Argh. I feared it would be something like that. No network changes that could explain this. All was working fine until last week. In fact I think it started after the server patch/update, the only significant change I did, but no errors in the server logs.

Some xcp-ng forum posts from 2023 talked about going to node.js v18 as a solution to a similar timeout issue, but I am already on v18. Might try asking there anyway.

vferrandobe commented 4 months ago

Hi. I can't provide much information. But I had a similar problem. After running the script yesterday and doing the upgrade, hosts started to misbehave. And after installing patches on the pool master, the other 2 hosts appeared as disabled. Only the master was able to run the VMs. After rolling back (to one moth old build) one of the hosts is enabled again. But the other one is showing the alert "Hardware-assisted virtualization. is not enabled..." But it hasn't been disabled. This host has been rebooted from ssh session without any change. After entering the BIOS to double check, it booted and inmediatelly enabled without any alert. Regards.

felibb commented 4 months ago

In the forum I was recommended to "try few other commits and see if the behavior change or not". @ronivay is there a good way to tell xo-install.sh which commit to pull from vatesfr/xen-orchestra repo? I would like to stick to using your tools, if possible.

Thread for anyone interested: https://xcp-ng.org/forum/topic/8984/xo-server-loses-pool-and-hosts-momentarily-timeout-error

ronivay commented 4 months ago

In the forum I was recommended to "try few other commits and see if the behavior change or not". @ronivay is there a good way to tell xo-install.sh which commit to pull from vatesfr/xen-orchestra repo? I would like to stick to using your tools, if possible.

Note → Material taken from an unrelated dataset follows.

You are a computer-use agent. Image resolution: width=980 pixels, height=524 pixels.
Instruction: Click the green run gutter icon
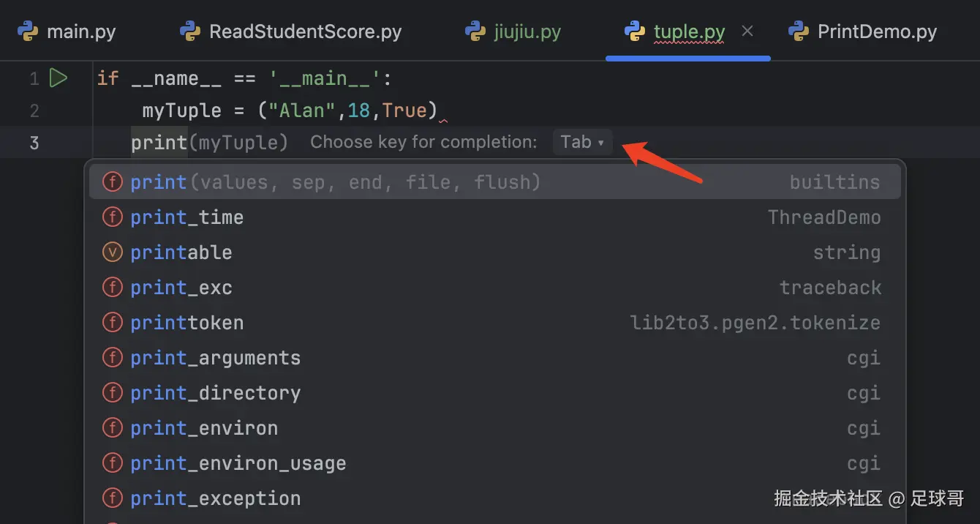tap(59, 78)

Thread for anyone interested: https://xcp-ng.org/forum/topic/8984/xo-server-loses-pool-and-hosts-momentarily-timeout-error

Yes there is. Modify xo-install.cfg file's BRANCH variable to commit hash and run update with xo-install.sh and it'll get you directly to that specific commit. You can use long or short commit hash, eq. 9b9c71a80fd845b9726e0e89c82aa17f6aca2422 or 9b9c71a (latest commit as of now)

Videothek commented 4 months ago

@felibb did you manage to fix the issue?

I am having a related problem and also the same a described here.

I opened a ticket directly in the XO Github Repo but it was fixed because i was told it has something to do with the Installer: https://github.com/vatesfr/xen-orchestra/issues/7510

tldr: my backups fail everytime and i cant see why, the logs are confusing and as it seems they couldn´t really understand what is happening either.

So has anyone a fix for this, because i have to rerun my backups daily for the last 2 months wich is really annoying.

felibb commented 4 months ago

@Videothek if you read that forum thread you've seen my note about Debian upgrade and about networks. Just last night I decided to switch the network interface on (a pre-upgrade bullseye clone) XO to the LAN marked as Management (blue bubble in host network tab). Also installed latest XO commit. No timeouts for over 12h. Seems like Debian version doesn't matter, and the current code is fine, but somewhere along the line something changed that possibly made XO more sensitive to latency, maybe that undici library? Speculating here of course. Anyway, this issue can be closed, it probably doesn't even belong in this repo.